= Beginning of Section =

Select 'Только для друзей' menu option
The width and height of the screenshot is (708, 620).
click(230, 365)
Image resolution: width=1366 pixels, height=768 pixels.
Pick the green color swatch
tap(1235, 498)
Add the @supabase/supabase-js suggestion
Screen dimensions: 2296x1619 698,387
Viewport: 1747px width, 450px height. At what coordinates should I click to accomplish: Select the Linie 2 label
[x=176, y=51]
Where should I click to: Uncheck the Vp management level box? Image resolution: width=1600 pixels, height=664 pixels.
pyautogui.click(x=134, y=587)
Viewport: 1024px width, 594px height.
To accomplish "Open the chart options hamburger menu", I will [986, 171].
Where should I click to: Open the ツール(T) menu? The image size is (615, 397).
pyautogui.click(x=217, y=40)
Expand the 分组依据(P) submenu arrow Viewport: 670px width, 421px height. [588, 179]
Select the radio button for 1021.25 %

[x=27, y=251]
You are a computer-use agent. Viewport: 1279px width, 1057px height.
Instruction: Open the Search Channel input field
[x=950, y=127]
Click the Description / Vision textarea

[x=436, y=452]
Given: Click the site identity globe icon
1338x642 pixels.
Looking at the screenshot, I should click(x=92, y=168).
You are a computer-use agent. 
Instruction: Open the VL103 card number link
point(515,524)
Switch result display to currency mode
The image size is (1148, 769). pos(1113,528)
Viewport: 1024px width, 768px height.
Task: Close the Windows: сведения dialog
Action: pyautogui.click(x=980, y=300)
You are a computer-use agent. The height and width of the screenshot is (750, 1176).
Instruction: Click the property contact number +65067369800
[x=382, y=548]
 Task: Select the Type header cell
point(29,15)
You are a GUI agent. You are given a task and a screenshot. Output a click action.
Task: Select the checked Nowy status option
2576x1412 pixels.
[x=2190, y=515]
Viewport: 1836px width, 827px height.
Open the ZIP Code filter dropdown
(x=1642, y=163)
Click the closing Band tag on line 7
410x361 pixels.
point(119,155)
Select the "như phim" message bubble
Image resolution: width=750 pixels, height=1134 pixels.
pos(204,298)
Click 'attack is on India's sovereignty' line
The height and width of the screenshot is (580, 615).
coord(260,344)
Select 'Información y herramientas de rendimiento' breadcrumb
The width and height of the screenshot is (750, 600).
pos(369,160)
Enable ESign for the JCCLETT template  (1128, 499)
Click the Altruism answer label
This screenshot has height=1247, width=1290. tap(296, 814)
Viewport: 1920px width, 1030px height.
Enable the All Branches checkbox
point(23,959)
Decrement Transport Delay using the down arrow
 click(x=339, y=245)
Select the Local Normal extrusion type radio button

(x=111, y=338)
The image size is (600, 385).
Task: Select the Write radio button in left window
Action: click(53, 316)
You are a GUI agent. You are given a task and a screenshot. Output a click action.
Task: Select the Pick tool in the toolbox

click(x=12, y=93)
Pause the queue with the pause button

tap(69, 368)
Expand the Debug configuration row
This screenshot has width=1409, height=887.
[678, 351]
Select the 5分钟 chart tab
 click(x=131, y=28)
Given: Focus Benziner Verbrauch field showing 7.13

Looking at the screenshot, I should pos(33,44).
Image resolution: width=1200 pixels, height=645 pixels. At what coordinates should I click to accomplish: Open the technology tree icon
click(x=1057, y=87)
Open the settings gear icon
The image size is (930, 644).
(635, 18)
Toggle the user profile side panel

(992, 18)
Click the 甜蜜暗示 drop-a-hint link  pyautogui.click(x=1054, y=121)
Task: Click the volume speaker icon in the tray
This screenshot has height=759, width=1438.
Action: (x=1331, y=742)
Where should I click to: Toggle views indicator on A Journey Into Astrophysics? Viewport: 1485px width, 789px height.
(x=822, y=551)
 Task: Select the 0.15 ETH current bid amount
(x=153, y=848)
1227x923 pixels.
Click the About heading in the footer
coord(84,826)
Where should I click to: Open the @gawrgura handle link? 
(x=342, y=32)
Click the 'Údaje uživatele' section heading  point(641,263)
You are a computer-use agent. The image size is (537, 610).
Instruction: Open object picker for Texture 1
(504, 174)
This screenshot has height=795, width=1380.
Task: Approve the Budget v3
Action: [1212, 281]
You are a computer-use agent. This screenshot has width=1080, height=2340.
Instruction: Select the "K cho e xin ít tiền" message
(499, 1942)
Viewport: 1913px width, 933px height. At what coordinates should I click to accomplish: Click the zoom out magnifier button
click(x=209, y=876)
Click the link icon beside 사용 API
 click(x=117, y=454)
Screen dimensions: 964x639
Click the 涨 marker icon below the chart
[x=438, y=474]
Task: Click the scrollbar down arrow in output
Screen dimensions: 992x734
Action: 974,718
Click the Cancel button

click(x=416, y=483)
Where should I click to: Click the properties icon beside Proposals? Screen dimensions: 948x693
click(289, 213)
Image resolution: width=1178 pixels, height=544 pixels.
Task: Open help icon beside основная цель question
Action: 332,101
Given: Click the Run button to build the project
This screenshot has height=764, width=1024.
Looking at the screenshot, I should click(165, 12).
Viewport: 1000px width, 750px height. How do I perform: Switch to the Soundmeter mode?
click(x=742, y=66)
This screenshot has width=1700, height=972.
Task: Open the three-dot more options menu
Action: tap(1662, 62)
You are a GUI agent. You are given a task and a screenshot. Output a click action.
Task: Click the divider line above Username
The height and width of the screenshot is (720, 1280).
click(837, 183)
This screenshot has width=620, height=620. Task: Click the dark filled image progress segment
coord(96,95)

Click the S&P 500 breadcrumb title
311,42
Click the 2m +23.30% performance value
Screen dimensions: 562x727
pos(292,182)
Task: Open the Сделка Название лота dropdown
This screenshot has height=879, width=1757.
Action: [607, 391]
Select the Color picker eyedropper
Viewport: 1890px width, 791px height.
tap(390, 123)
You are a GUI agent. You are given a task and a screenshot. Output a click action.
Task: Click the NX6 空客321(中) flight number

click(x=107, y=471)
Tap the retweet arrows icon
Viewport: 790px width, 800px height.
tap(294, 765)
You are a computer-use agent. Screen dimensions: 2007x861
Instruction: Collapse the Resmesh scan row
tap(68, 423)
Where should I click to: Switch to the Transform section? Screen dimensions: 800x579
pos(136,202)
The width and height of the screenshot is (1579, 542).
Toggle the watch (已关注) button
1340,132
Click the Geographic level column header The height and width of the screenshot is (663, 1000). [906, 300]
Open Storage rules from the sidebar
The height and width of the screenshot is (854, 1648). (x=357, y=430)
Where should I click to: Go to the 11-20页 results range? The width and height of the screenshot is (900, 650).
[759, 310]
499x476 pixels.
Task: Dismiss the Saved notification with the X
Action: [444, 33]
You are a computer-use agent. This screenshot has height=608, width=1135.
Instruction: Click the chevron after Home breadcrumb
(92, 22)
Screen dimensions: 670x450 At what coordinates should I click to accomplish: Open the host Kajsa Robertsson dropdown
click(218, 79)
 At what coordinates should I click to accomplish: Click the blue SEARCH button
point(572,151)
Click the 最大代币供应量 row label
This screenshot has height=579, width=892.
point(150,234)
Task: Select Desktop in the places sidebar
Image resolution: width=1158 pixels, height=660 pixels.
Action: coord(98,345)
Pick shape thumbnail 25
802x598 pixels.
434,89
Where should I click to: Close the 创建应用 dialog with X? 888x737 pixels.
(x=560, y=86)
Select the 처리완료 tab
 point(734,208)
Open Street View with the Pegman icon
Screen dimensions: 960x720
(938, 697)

= End of Section =

▶ [WHAT IS REQUIRED] How many lines in these entries contain the string "computer"? State the number and nothing more.

▶ [RESPONSE TO THIS EXERCISE] 7